L’Île des esclaves, L’Île de la raison et La Colonie constituent un triptyque tout à fait remarquable dans l’œuvre de Marivaux. Ce dramaturge ne s’est pas contenté d’amour, de badinage et de marivaudage ; par son intérêt pour les questions sociales, morales et politiques, il a pris part, lui aussi, au siècle des philosophes.
Cette comédie en un acte et en prose met en scène Iphicrate et son laquais, Arlequin, Euphrosine et sa suivante, Cléanthis. Leur voyage se solde par un naufrage, et ils échouent sur l’île des esclaves. Comme Iphicrate s’avise de menacer son laquais, survient Trivelin, le gouverneur de l’île, qui le désarme, et l’oblige à changer de rôle avec son valet.
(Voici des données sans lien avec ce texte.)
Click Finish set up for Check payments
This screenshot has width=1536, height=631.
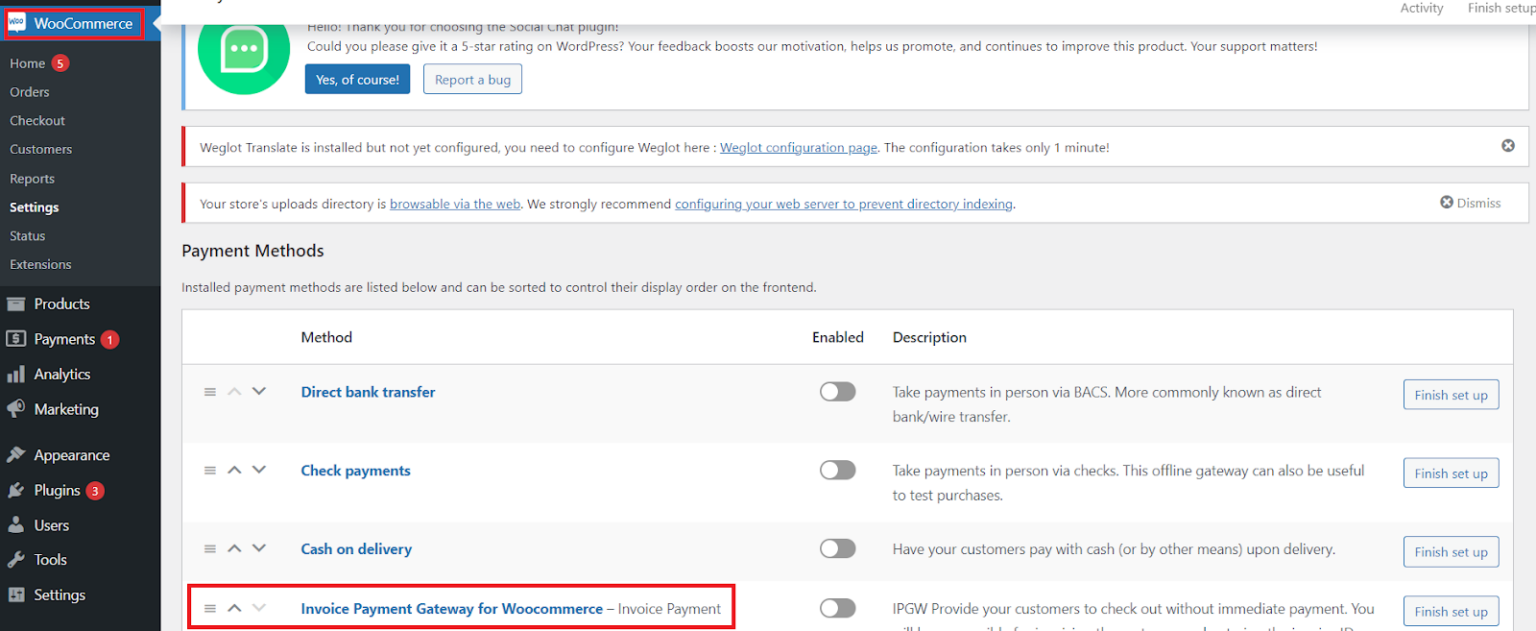point(1451,472)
Telle est la loi. Jadis, les esclaves révoltés par l’injustice des maîtres, prirent le pouvoir. Aujourd’hui, tous les conflits sont apaisés, mais les méchants maîtres qui débarquent sur cette île doivent d’abord subir cette cure. L’inversion des rôles a donc lieu, et révèle finalement le bon naturel des maîtres, autant celui que des valets.
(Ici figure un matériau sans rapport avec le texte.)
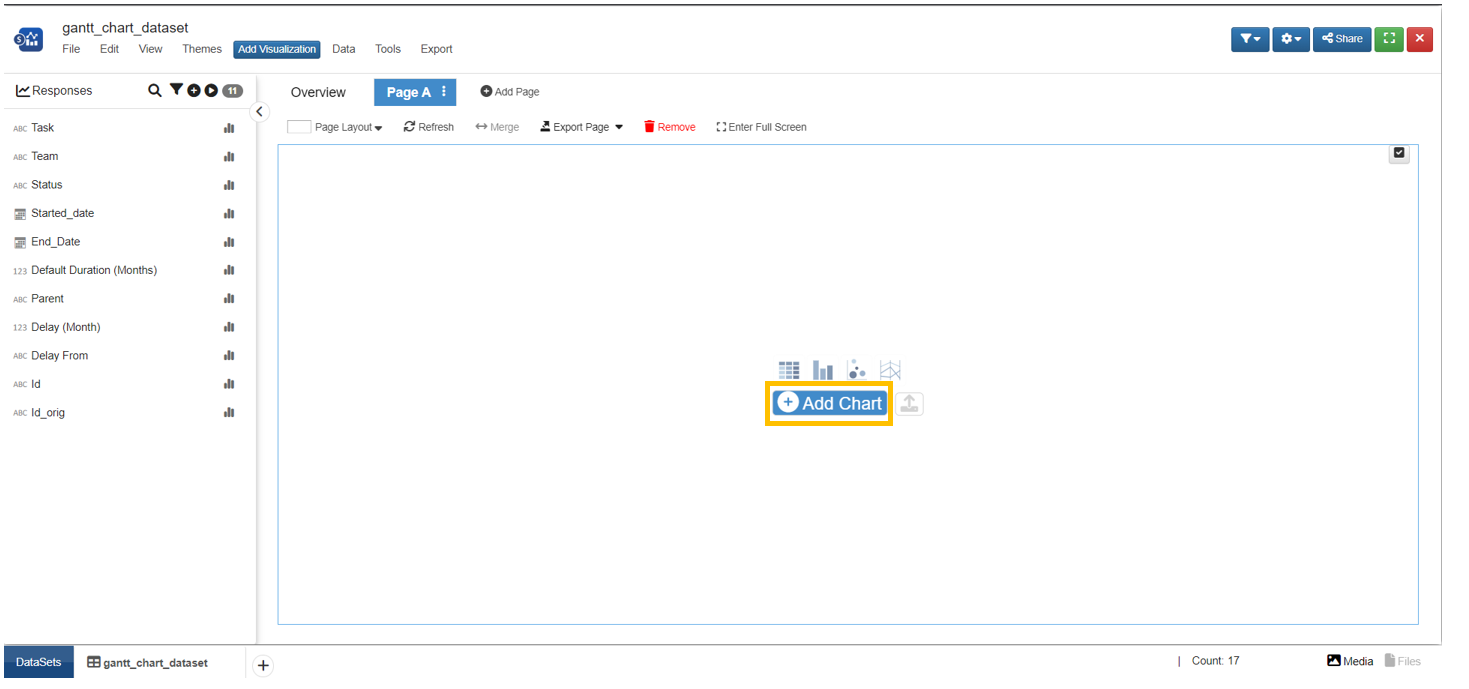1469x689 pixels.
Task: Select the bubble scatter chart type icon
Action: (857, 371)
Renouant quelque peu avec la tradition fondée par l’humaniste anglais Thomas More, cette comédie se présente comme une nouvelle et plaisante utopie, c’est-à-dire littéralement, un non-lieu, un espace imaginaire et idéal, permettant de critiquer, par différence, la société et la politique réelles. L’éloignement géographique est redoublé par l’éloignement temporel, car cette île se situe au large des côtes d’Athènes, et l’intrigue semble se dérouler à l’époque antique. La pièce prend position contre l’esclavage, une pratique barbare que le xviie siècle avait globalement approuvée, dont il s’était grassement enrichi, et que Bossuet, parmi d’autres, avait même justifiée. Avant Voltaire, Montesquieu, Rousseau et Condorcet, Marivaux dénonce ici l’injustice de l’esclavage, et plus généralement des rapports de domination dans la société, notamment entre maîtres et domestiques.
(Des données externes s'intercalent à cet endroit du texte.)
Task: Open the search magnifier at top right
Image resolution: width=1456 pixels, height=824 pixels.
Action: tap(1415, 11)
Mais la thèse de la pièce est affirmée sans lourdeur didactique, d’ailleurs le bon naturel des personnages semble le suffisant recours au problème posé. Le romanesque* du naufrage, cette utopie mise en théâtre, le jeu, les sentiments, l’aventure dans l’île (Robinson Crusoé date de 1719), le quadrille entre les deux valets et les deux maîtres, font de ce monde à l’envers qui est en fait un monde à l’endroit, comme le disait le critique Sainte-Beuve, une sorte de « bergerie* révolutionnaire ».